Criteria for SMB as I see it is:
Most cookie banner solutions cost money, and you can expect to pay circa €9 per month. However, there are some free ones out there, with restrictions such as a single domain. But this is good enough for most of my customers.
On a technical level it needs to work on all types of websites, e.g. mine is hosted on one.com, and some which I came across and tested didn’t work because they required that I install code in the Header html, and I don’t have access to this. I can only insert code within the page/footer).
Ease of setup, was not great. I spent 2 days looking/testing suitable cookie consent banner. Of those I found, I tested 8, and became extremely frustrated because IMHO this should be EASY, but it was most certainly not. I am not technophobia, and do have a decent level of competence to make this work. But it required javascript, and of all I tested only 2 came close, and only one met the technical criteria for the SMB and the cost criteria. That was Termly.
Now, I still say there is no excuse for how the Guardian’s banner was configured, they have money to pay techie to do this work, but for a small business, setting up a cookie consent banner is not reasonable. If 2 days work is required to find/test and install one. That is why I have written this blogpost. If you’re an SMB you don’t need to waste time looking. Carry on reading for an alternative to Termly later on….
It doesn’t stop here. I then checked this blog to look at cookies. This blog was originally setup by myself in 2007, and cookies weren’t a big thing then. Even since, I haven’t given a thought to my musings on this blog, and that a cookie consent banner is necessary, because I wanted to believe that Article 2 applied, household exception. However, now we are many Authors, and unfortunately WordPress downloads over 80 cookies! Even though this is a personal blog, now for many, we needed to fix this -now that I’m on a cookie kill drive, and starting to hate these little blighters!

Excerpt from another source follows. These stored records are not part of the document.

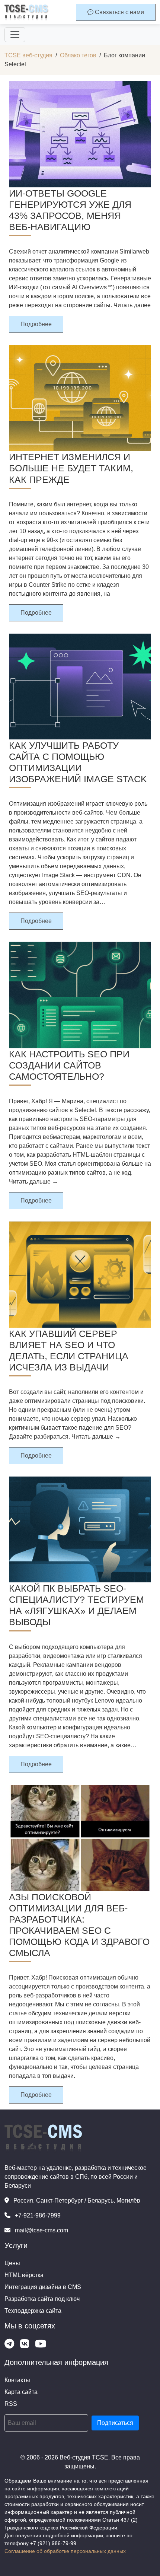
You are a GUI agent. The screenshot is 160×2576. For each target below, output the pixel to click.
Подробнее (36, 324)
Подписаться (115, 2423)
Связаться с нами (118, 12)
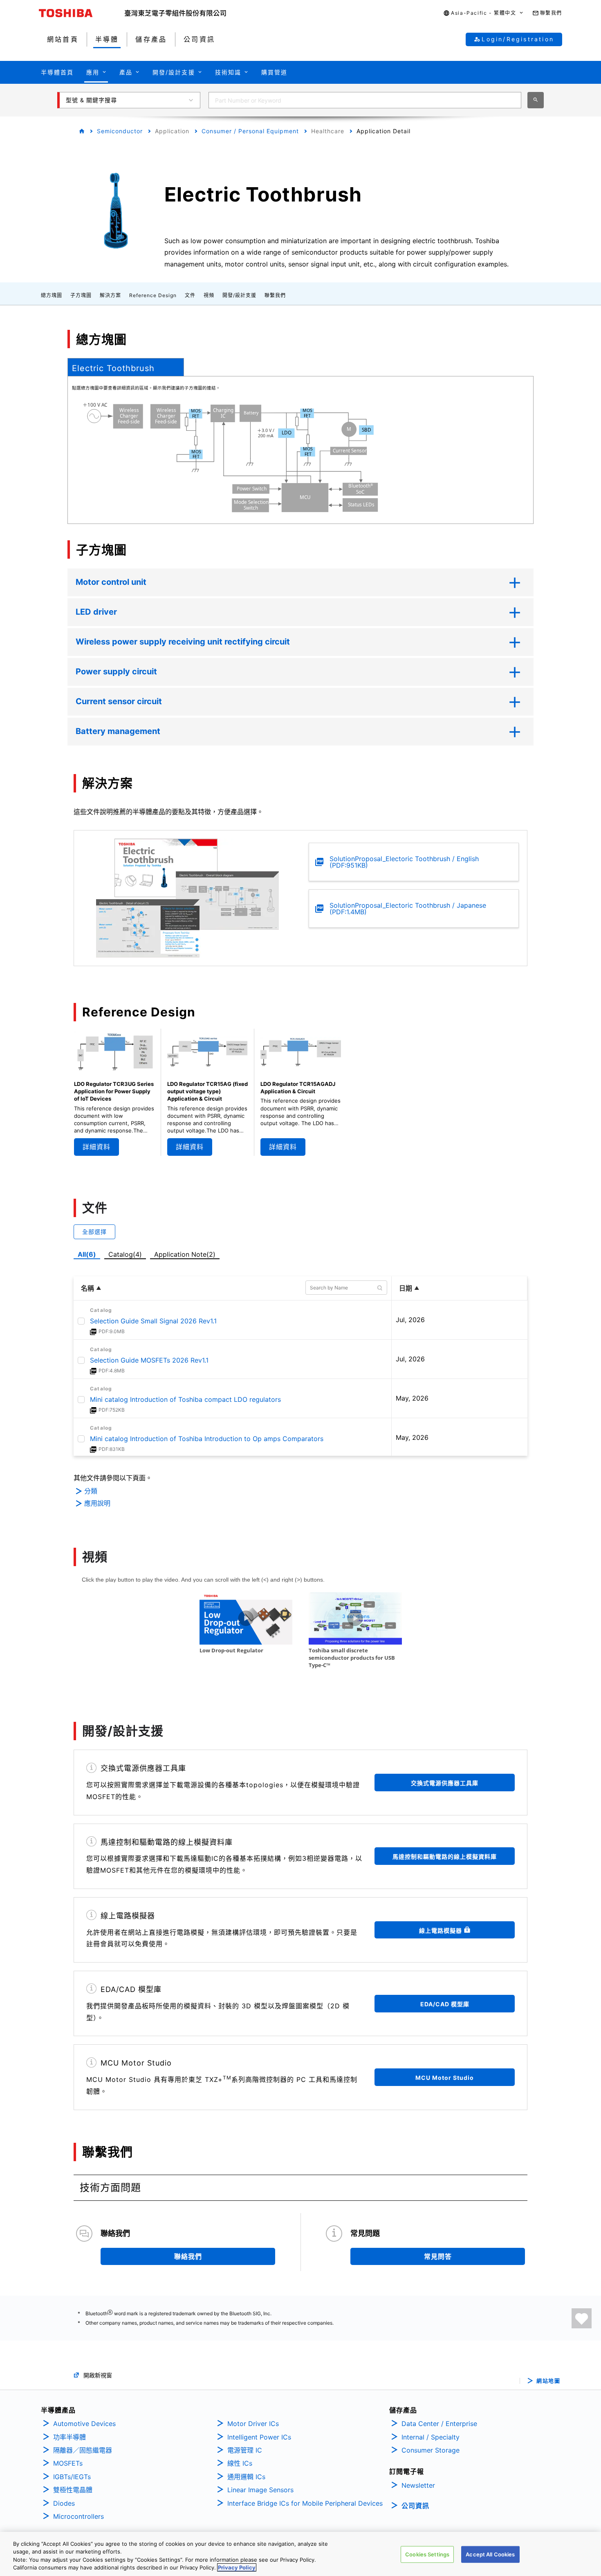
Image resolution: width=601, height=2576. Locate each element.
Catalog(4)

Now if your business website is using WordPress you must upgrade to Business to get the Plugin for free, and this should be easy to install, although I haven’t tried yet, because this is a personal blog, and I don’t intend to upgrade at a monthly subscription of €35 just to get my hands on a cookie consent banner. I checked some other cookie banner options. I received a tip on Metomic from a privacy Connection, and I liked it, wish I’d found before. But when it scanned this virtualshadows blog it reported there were no cookies, which is a lie. It could be that it is a not on its own domain. But Metomic looks easy to use, is free, and could be worth testing as an alternative to Termly. I may even replace Termly with Metomic, but it does require some code in the website Header, not sure if this is required or optional.
As it looks now, unless I find a free cookie banner, this blog will be migrated to another platform. Criteria, it must be free of cost, and free of cookies.
My takeaway from the last 3 days…. is that the cookie consent banner has pulled me -a single-man resource in my business- from product development and from revenue generating activities. GDPR has in practice blocked innovation and growth. I became angry and frustrated, not only by the activity, but at the thought that every small business out there which requires a cookie consent banner will find it just too difficult to fix, and they don’t have budget to pay someone else to do this as the larger organisations have.